Despite the fact that I invested several hours on that post, I couldn’t hit “publish.” This morning, just a few hours ago, I opened it one last time and then sent it to the trash. I thank God that it is gone.

Why?

Because, like most of the things I saw in social media and from the news media in the last 36 hours, it was from the “IF JUST” angle. If just people would do this. If just people would not do that. If just the prosecutor had done this. If just President Obama had used these words in stead of those words. If just . . .

“If just” paints my view and my judgment on everything. That’s the problem with most of our “justice” conversations. The concept of justice is self-centered. We agree to a set of norms or rules because, under certain circumstances, we want those rules to benefit us.

Honestly, every society in history has written laws and rules to benefit self. And the “self” that was benefited was always those who were in power at the moment. I’m not just talking Democrats and Republicans here. For the sake of continuity, the concept of legal precedent surfaced to help people make decisions — so they would know what to expect from their behavior and from society’s response to that behavior. And the laws and the precedents have shaped multiple systems that raise barriers and increase the likelihood that you and I will never have true relationship and understanding with those we perceive to be different from us.

Systems are efficient. But systems aren’t perfect. Some systems are just bad. One of the strengths of a system is its ability to resist change. That strength is also the biggest threat posed by systems.

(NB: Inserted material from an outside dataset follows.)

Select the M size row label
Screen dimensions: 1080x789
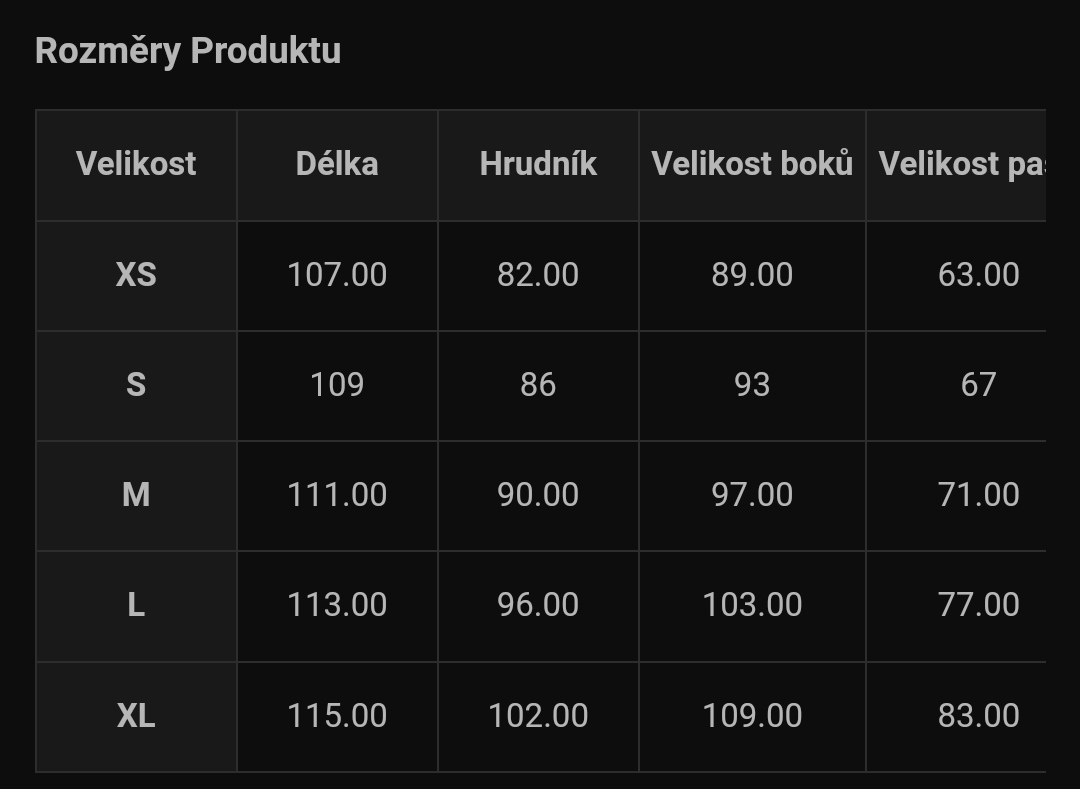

We must change some systems in this country. I am of the opinion that we suffer from systemic racism. Maybe you don’t share that view. Yet, perhaps you would agree that we have some sort of problem. However, if your answer to that problem is preceded by “IF JUST” it has little chance of success in the long term.

I hope I haven’t urged “IF JUST” beyond what I hope is a clear statement of our need to make this conversation about more than our personal justice perspectives. Let’s truly scrutinize the things we do and the things we permit that discriminate and devalue others. And let’s do it in a spirit of building instead of destruction. And let’s take action.

You know, perhaps our conversations should be framed “IF JESUS.”